# [TEKS BACAAN]
_____
Dinkes Batalkan Integrasi JKN-KIS dan KPS

JAYAPURA (PTIMES)-Pemerintah Provinsi Papua melalui Dinas Kesehatan Papua memutuskan untuk membatalkan penandatanganan memorandum of understanding (MOU) dengan Badan Penyelenggara Jaminan Sosial (BPJS) Divisi Regional Papua dan Papua Barat untuk mengintegrasikan pembiayaan Jaminan Kesehatan Nasional-Kartu Indonesia Sehat (JKN-KIS) dengan Kartu Papua Sehat (KPS) untuk tahun 2019.

Kepastian pembatalan integrasi JKN-KIS dan KPS itu disampaikan Kepala Dinas Kesehatan Papua, drg. Aloysius Giyai, M.Kes di sela-sela Rapat Kerja Kesehatan Daerah (Rakerkesda) Provinsi Papua, Selasa (30/04/2019).
“Harusnya di kesempatan Rakerkesda ini kita lakukan MoU dengan BPJS. Namun karena masalah validasi data, kita putuskan pending tahun depan,” kata Aloysius.
Menurut Aloysius, pembatalan ini dilakukan karena dalam diskusi membahas integrasi JKN-KIS dan KPS antara seluruh kepala dinas kesehata dan direktur rumah sakit dengan pihak BPJS selama Rakerkesda ini, terjadi perdebatan yang alot tentang validasi data penerima manfaat dan belum sepakatnya upaya mengatasi pasien Orang Asli Papua yang belum memiliki Nomor Induk Kaependudukkan (NIK) alias tak punya E-KTP saat datang berobat.
_____
# [SOAL A]
Menurut berita tentang pembatalan integrasi JKN-KIS dan KPS, siapa yang menyampaikan kepastian pembatalan itu?
# [SOAL B]
Tuliskan ulang bagian berita itu antara "Menurut Aloysius, pembatalan" dan "saat datang berobat.", termasuk kedua batas tersebut.
# [SOAL C]
Ringkaslah berita itu dalam dua kalimat.
Entri di bawah ini tidak berkaitan dengan berita tersebut.
_____
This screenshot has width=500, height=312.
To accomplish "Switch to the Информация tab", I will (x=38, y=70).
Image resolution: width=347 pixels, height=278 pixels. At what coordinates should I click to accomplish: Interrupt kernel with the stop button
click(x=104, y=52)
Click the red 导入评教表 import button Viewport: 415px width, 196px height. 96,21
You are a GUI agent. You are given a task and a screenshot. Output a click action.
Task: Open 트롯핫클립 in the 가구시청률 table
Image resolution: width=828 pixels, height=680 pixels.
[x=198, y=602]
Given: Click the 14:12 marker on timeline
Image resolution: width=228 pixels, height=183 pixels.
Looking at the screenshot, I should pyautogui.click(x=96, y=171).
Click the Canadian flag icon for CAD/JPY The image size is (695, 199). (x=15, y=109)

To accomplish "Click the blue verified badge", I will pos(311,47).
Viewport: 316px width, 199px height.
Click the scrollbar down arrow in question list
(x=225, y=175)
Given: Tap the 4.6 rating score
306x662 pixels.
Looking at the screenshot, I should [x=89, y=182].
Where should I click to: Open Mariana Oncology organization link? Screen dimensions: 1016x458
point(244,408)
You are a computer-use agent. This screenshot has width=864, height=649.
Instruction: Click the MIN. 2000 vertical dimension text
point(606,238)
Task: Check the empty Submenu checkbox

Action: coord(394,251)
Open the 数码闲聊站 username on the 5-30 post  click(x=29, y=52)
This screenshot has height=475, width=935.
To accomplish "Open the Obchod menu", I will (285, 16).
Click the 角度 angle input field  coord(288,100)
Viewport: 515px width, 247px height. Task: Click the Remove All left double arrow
_____
# [JAWABAN A]
Kepala Dinas Kesehatan Papua, drg. Aloysius Giyai, M.Kes.

# [JAWABAN B]
Menurut Aloysius, pembatalan ini dilakukan karena dalam diskusi membahas integrasi JKN-KIS dan KPS antara seluruh kepala dinas kesehata dan direktur rumah sakit dengan pihak BPJS selama Rakerkesda ini, terjadi perdebatan yang alot tentang validasi data penerima manfaat dan belum sepakatnya upaya mengatasi pasien Orang Asli Papua yang belum memiliki Nomor Induk Kaependudukkan (NIK) alias tak punya E-KTP saat datang berobat.

# [JAWABAN C]
Dinas Kesehatan Papua membatalkan penandatanganan MoU dengan BPJS Divisi Regional Papua dan Papua Barat untuk mengintegrasikan pembiayaan JKN-KIS dengan KPS tahun 2019 dan menundanya ke tahun depan. Menurut Kepala Dinas Kesehatan Papua, Aloysius Giyai, pembatalan itu terjadi karena perdebatan alot tentang validasi data penerima manfaat serta belum adanya kesepakatan soal penanganan pasien Orang Asli Papua yang belum memiliki NIK atau E-KTP.